Monday, December 10, 2007
Attali says, "Memory and courtesy are conditions of survival for the nomad, and for that of the future inhabitants of great urban labyrinths" (The Labyrinth in Culture and Society, p. 60). I rather suspect people sometimes follow discursive pathways in order to exercise politeness, or in order to exercise memory. To suggest that the furtherance of a way of life is a question of survival is to devalue it, to misapprehend its integrity. (Are furtherance and discursion truly at odds?) What explains the romance of the labyrinth? Boredom? Memory? Deep down in the deepest deep down do people yearn to remember? Would it be a question of longing for the attachments that memory creates? Do we feel that memory yearns to be enacted, or is the yearning we feel some other power that demands the enactments of memory? Don't we sometimes make paths to follow our yearnings?

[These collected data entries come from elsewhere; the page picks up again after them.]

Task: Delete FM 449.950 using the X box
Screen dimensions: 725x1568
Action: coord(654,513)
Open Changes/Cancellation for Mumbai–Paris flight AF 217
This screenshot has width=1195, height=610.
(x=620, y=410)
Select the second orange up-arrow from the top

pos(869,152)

Labels: Attali, desire, discursion, memory, phatic communion
Monday, September 24, 2007
Should we speak of desire in the singular or the plural? Tengelyi may be able to shed some light on this problem, but first let's take a look at the Ethics of Spinoza (the latin is here), which is a starting point for some of the ideas Tengelyi considers. Part III, Proposition VII, reads, "The endeavour, wherewith everything endeavours to persist in its own being, is nothing else but the actual essence of the thing in question" (Conatus, quo unaquaeque res in suo esse perseverare conatur, nihil est praeter ipsius rei actualem essentiam). In the note to Proposition IX, Spinoza explains that conatus when refered to the mind alone may be called will, and when it is refered to the mind and body together it may be called appetite. Appetite is essentially the same as desire (cupiditas) except that in desire there is a consciousness of appetite, and it is therefore the correct term to apply to humans. Spinoza says, in the beginning of his discussion of the emotions, "Desire is the essence of humans themselves, insofar as it is conceptualized as determined to some agendum by howsoever given affection of itself" (C u p i d i t a s est ipsa hominis essentia, quatenus ex data quacumque eius affectione determinata concipitur ad aliquid agendum). Elwes has translated affectione as "modification," which captures one meaning of the word, but obscures some others. The Lewis and Short entry for affectio offers two main definitions: (1) "the relation to or disposition toward a thing produced in a person by some influence," and (2) "a change in the state or condition of body or mind, a state or frame of mind, feeling (only transient, while habitus is lasting)." They note under the second definiton that affectio can especially mean "a favorable disposition toward any one, love, affection, good-will." Is the conative desire to persevere in one's own being equivalent to desire determined to some agendum by some affection of itself? Is perseverance in ones own being an agendum one must take a (temporary or permanent?) disposition towards? Is one affected towards one's own perseverance the same way one is affected towards objects?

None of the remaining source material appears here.